▸ **Problem to work on**:
Below are some records; return each one exactly.

▸ **Input material**:
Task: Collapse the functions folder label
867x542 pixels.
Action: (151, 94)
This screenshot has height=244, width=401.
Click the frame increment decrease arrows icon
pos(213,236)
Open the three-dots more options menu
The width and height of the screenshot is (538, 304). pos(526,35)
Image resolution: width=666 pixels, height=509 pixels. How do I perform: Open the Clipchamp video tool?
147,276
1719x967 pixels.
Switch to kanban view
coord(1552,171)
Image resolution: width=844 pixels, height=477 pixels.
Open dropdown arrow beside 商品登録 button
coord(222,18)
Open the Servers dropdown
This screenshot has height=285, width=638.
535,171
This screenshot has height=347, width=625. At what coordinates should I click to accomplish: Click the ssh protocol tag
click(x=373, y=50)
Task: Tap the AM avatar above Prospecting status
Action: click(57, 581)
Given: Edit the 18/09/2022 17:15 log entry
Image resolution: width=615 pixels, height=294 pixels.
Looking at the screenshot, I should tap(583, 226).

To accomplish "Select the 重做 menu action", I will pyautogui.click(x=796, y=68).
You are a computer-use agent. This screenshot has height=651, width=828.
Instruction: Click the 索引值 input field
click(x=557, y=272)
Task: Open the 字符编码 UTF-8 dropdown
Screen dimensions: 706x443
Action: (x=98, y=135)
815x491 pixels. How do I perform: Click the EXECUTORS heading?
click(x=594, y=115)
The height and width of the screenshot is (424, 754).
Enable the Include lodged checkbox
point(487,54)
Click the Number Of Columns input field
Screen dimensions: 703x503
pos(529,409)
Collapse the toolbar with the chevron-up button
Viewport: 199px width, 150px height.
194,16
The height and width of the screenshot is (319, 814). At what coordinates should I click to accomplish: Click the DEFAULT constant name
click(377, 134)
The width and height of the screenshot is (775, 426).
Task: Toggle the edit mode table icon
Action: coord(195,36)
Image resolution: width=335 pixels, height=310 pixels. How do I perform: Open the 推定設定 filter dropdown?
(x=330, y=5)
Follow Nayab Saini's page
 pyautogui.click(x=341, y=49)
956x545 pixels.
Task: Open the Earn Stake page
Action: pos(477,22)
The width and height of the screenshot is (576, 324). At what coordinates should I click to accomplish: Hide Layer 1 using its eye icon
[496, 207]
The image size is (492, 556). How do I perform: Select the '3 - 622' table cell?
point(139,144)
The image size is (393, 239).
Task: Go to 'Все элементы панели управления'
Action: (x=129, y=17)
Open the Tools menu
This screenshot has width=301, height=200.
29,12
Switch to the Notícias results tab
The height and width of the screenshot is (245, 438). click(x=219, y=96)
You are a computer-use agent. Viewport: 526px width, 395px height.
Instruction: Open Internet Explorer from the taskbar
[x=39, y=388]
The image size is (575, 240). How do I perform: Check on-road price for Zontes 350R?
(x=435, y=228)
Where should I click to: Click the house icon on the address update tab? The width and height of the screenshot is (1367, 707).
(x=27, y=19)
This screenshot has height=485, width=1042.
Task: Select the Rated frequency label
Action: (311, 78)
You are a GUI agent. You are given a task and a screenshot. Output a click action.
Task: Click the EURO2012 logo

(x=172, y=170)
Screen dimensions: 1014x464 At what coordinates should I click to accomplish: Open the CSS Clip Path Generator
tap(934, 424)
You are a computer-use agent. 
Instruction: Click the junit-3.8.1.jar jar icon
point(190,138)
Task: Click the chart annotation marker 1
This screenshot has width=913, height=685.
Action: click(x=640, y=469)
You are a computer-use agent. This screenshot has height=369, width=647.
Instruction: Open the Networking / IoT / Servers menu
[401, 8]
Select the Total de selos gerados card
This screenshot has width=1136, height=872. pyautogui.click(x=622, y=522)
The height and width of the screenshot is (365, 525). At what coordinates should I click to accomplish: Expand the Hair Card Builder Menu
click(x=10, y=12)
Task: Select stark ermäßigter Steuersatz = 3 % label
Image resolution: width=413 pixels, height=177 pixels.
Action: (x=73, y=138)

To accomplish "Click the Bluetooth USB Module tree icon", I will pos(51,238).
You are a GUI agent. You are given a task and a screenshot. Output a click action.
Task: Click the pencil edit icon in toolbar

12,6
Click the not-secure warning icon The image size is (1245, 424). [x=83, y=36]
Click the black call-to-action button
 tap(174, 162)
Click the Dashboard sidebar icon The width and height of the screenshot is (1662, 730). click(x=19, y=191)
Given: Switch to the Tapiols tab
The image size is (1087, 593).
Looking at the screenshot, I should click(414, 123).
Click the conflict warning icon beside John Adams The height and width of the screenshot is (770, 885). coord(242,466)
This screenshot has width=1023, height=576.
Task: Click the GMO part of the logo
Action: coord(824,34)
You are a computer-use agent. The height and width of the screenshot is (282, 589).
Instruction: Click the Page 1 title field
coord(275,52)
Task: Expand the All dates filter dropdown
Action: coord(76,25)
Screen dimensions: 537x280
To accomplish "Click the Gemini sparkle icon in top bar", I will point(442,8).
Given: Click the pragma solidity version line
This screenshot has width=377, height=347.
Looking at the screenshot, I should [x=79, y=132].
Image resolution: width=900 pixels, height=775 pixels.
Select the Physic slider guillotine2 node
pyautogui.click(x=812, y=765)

▸ **Task result**:
Task: Collapse the functions folder label
867x542 pixels.
Action: (151, 94)
This screenshot has height=244, width=401.
Click the frame increment decrease arrows icon
pos(213,236)
Open the three-dots more options menu
The width and height of the screenshot is (538, 304). pos(526,35)
Image resolution: width=666 pixels, height=509 pixels. How do I perform: Open the Clipchamp video tool?
147,276
1719x967 pixels.
Switch to kanban view
coord(1552,171)
Image resolution: width=844 pixels, height=477 pixels.
Open dropdown arrow beside 商品登録 button
coord(222,18)
Open the Servers dropdown
This screenshot has height=285, width=638.
535,171
This screenshot has height=347, width=625. At what coordinates should I click to accomplish: Click the ssh protocol tag
click(x=373, y=50)
Task: Tap the AM avatar above Prospecting status
Action: click(57, 581)
Given: Edit the 18/09/2022 17:15 log entry
Image resolution: width=615 pixels, height=294 pixels.
Looking at the screenshot, I should tap(583, 226).

To accomplish "Select the 重做 menu action", I will pyautogui.click(x=796, y=68).
You are a computer-use agent. This screenshot has height=651, width=828.
Instruction: Click the 索引值 input field
click(x=557, y=272)
Task: Open the 字符编码 UTF-8 dropdown
Screen dimensions: 706x443
Action: (x=98, y=135)
815x491 pixels. How do I perform: Click the EXECUTORS heading?
click(x=594, y=115)
The height and width of the screenshot is (424, 754).
Enable the Include lodged checkbox
point(487,54)
Click the Number Of Columns input field
Screen dimensions: 703x503
pos(529,409)
Collapse the toolbar with the chevron-up button
Viewport: 199px width, 150px height.
194,16
The height and width of the screenshot is (319, 814). At what coordinates should I click to accomplish: Click the DEFAULT constant name
click(377, 134)
The width and height of the screenshot is (775, 426).
Task: Toggle the edit mode table icon
Action: coord(195,36)
Image resolution: width=335 pixels, height=310 pixels. How do I perform: Open the 推定設定 filter dropdown?
(x=330, y=5)
Follow Nayab Saini's page
 pyautogui.click(x=341, y=49)
956x545 pixels.
Task: Open the Earn Stake page
Action: pos(477,22)
The width and height of the screenshot is (576, 324). At what coordinates should I click to accomplish: Hide Layer 1 using its eye icon
[496, 207]
The image size is (492, 556). How do I perform: Select the '3 - 622' table cell?
point(139,144)
The image size is (393, 239).
Task: Go to 'Все элементы панели управления'
Action: (x=129, y=17)
Open the Tools menu
This screenshot has width=301, height=200.
29,12
Switch to the Notícias results tab
The height and width of the screenshot is (245, 438). click(x=219, y=96)
You are a computer-use agent. Viewport: 526px width, 395px height.
Instruction: Open Internet Explorer from the taskbar
[x=39, y=388]
The image size is (575, 240). How do I perform: Check on-road price for Zontes 350R?
(x=435, y=228)
Where should I click to: Click the house icon on the address update tab? The width and height of the screenshot is (1367, 707).
(x=27, y=19)
This screenshot has height=485, width=1042.
Task: Select the Rated frequency label
Action: (311, 78)
You are a GUI agent. You are given a task and a screenshot. Output a click action.
Task: Click the EURO2012 logo

(x=172, y=170)
Screen dimensions: 1014x464 At what coordinates should I click to accomplish: Open the CSS Clip Path Generator
tap(934, 424)
You are a computer-use agent. 
Instruction: Click the junit-3.8.1.jar jar icon
point(190,138)
Task: Click the chart annotation marker 1
This screenshot has width=913, height=685.
Action: click(x=640, y=469)
You are a computer-use agent. This screenshot has height=369, width=647.
Instruction: Open the Networking / IoT / Servers menu
[401, 8]
Select the Total de selos gerados card
This screenshot has width=1136, height=872. pyautogui.click(x=622, y=522)
The height and width of the screenshot is (365, 525). At what coordinates should I click to accomplish: Expand the Hair Card Builder Menu
click(x=10, y=12)
Task: Select stark ermäßigter Steuersatz = 3 % label
Image resolution: width=413 pixels, height=177 pixels.
Action: (x=73, y=138)

To accomplish "Click the Bluetooth USB Module tree icon", I will pos(51,238).
You are a GUI agent. You are given a task and a screenshot. Output a click action.
Task: Click the pencil edit icon in toolbar

12,6
Click the not-secure warning icon The image size is (1245, 424). [x=83, y=36]
Click the black call-to-action button
 tap(174, 162)
Click the Dashboard sidebar icon The width and height of the screenshot is (1662, 730). click(x=19, y=191)
Given: Switch to the Tapiols tab
The image size is (1087, 593).
Looking at the screenshot, I should click(414, 123).
Click the conflict warning icon beside John Adams The height and width of the screenshot is (770, 885). coord(242,466)
This screenshot has width=1023, height=576.
Task: Click the GMO part of the logo
Action: coord(824,34)
You are a computer-use agent. The height and width of the screenshot is (282, 589).
Instruction: Click the Page 1 title field
coord(275,52)
Task: Expand the All dates filter dropdown
Action: coord(76,25)
Screen dimensions: 537x280
To accomplish "Click the Gemini sparkle icon in top bar", I will point(442,8).
Given: Click the pragma solidity version line
This screenshot has width=377, height=347.
Looking at the screenshot, I should [x=79, y=132].
Image resolution: width=900 pixels, height=775 pixels.
Select the Physic slider guillotine2 node
pyautogui.click(x=812, y=765)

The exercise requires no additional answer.